What was advertised in a revolutionary American newspaper 250 years ago today?

“THIS Map of Boston, &c. is one of the most correct that has ever been published.”
Richard Sause, a cutler in New York, became a local agent in that city when Nicholas Brooks and Bernard Romans collaborated on a map of Boston. Brooks, a shopkeeper in Philadelphia, described himself as “the printer of said Maps” in newspaper advertisements, though he likely meant that he was the publisher who collaborated with Romans, a noted cartographer. Sause had not been among the original list of local agents in an advertisement that appeared in Rivington’s New-York Gazetteer in August 1775, nor had he been on the list on a broadside subscription proposal that circulated in the summer and fall. When Brooks and Romans launched a second project, “An Exact VIEW of the late BATTLE at CHARLESTOWN,” the subscription proposal in the Pennsylvania Ledger included “Mr. Richard Sause in New-York” among the local agents. Brooks and Romans apparently supplied him with copies of the map as well as the print depicting what is now known as the Battle of Bunker Hill.

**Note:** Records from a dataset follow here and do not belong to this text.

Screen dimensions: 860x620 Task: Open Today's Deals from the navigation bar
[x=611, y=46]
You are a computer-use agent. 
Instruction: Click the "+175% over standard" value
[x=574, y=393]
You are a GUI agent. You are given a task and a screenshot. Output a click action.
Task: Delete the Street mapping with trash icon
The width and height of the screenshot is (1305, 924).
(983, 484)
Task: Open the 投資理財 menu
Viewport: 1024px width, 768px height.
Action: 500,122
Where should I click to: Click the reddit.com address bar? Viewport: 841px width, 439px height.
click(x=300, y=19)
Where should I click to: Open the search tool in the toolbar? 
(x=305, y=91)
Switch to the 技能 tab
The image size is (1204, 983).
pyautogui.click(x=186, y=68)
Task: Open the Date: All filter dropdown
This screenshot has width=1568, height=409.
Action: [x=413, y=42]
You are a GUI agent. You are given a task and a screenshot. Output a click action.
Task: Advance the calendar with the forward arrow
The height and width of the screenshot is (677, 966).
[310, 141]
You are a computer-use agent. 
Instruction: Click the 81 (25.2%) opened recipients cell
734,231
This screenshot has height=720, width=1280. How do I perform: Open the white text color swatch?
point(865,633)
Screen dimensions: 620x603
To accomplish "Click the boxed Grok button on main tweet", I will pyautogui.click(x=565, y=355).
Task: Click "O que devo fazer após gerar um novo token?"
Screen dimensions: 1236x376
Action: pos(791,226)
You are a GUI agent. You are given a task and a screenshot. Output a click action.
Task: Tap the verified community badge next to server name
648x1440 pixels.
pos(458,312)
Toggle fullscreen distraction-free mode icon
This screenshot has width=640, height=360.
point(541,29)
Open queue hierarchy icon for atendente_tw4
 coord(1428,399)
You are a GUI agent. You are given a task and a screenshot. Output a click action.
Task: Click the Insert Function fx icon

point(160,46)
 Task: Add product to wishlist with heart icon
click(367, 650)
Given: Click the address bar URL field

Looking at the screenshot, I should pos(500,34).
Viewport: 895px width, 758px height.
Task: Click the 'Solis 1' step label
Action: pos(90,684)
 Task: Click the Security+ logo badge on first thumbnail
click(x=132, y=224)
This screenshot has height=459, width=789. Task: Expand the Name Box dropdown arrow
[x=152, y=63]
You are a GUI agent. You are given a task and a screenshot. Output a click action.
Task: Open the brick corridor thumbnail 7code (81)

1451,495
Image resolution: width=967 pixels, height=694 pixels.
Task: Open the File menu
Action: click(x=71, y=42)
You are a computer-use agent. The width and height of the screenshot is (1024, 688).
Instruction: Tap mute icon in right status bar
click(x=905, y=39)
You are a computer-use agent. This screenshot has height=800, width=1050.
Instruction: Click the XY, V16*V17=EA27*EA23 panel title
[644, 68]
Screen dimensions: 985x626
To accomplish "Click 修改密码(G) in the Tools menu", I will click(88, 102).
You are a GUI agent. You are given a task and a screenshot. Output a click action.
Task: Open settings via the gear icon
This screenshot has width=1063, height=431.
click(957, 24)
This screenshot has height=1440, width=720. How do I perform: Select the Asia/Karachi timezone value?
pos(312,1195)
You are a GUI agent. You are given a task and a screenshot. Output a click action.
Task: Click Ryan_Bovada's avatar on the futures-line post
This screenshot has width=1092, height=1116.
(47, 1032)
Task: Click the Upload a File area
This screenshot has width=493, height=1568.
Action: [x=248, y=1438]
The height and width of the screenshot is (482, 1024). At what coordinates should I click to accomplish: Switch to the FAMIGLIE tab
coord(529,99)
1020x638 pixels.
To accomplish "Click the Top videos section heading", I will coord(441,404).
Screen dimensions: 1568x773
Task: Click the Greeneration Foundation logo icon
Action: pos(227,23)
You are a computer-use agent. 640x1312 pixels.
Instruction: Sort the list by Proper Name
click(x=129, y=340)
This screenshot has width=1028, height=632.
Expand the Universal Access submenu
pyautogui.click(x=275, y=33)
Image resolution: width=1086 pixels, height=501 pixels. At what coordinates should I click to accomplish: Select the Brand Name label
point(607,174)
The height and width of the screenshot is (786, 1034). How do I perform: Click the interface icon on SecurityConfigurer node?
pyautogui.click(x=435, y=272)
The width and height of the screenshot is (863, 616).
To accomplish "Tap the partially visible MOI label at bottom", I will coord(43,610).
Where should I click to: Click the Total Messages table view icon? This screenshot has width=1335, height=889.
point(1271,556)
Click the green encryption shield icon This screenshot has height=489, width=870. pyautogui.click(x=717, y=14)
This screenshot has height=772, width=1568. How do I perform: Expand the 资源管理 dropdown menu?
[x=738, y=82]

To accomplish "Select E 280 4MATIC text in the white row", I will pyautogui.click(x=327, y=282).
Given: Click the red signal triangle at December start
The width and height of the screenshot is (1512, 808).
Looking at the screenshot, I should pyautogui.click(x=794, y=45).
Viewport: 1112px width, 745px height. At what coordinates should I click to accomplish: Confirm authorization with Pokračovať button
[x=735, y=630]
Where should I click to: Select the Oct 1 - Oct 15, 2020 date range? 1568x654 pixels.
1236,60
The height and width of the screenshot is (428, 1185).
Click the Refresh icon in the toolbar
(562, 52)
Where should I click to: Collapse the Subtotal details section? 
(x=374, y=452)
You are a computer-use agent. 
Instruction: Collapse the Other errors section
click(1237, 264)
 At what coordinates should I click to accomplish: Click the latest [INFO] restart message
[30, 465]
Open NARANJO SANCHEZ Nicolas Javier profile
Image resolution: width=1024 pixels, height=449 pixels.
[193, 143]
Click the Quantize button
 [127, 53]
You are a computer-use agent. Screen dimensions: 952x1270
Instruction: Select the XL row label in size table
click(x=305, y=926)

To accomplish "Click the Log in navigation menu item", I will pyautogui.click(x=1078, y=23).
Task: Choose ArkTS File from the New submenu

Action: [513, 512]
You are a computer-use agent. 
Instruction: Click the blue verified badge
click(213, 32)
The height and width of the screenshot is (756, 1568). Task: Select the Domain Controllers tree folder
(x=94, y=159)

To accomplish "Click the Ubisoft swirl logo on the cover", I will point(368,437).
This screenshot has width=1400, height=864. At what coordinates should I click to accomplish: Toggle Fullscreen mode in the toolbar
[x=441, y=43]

Sause, a frequent advertiser, was already familiar to consumers in New York. A woodcut depicting various kinds of cutlery available at his “Jewlery, Hardware, and Cutlery Store” often adorned his advertisements in newspapers printed in that city. In the summer and fall of 1775, he emphasized “SMALL SWORDS” in his advertisements. Following the outbreak of hostilities at Lexington and Concord in April, residents of New York and other towns did not know what to expect. Many prepared to defend their liberties should the British turn their attention to them. Sause made sure that Patriots in New York knew that he could supply them with various kinds of small swords. He even made a pitch for those items at the end of his advertisement for Romans’s map of Boston: “Swords and Cutteaux de Chase [a short sword], with a variety of Jewellery, Hardware and Cutlery, to be sold at the above Store.”
Yet the “MAP OF BOSTON” was the main attraction in that advertisement. In addition to the headline in capital letters, Sause’s notice billed the map as “one of the most correct that has ever been published.” To help make sales, he emphasized that the “draught [draft] was taken by the most skilful Draughtsman in all America.” Buyers could depend on its accuracy because Romans “was on the spot at the engagements of Lexington and Bunker’s-Hill.” Current events certainly played a role in Sause expanding his business to incorporate a new revenue stream, yet marketing and selling both Brooks and Romans’s map of Boston and prints depicting the Battle of Bunker Hill also gave him an opportunity to participate in politics via the marketplace.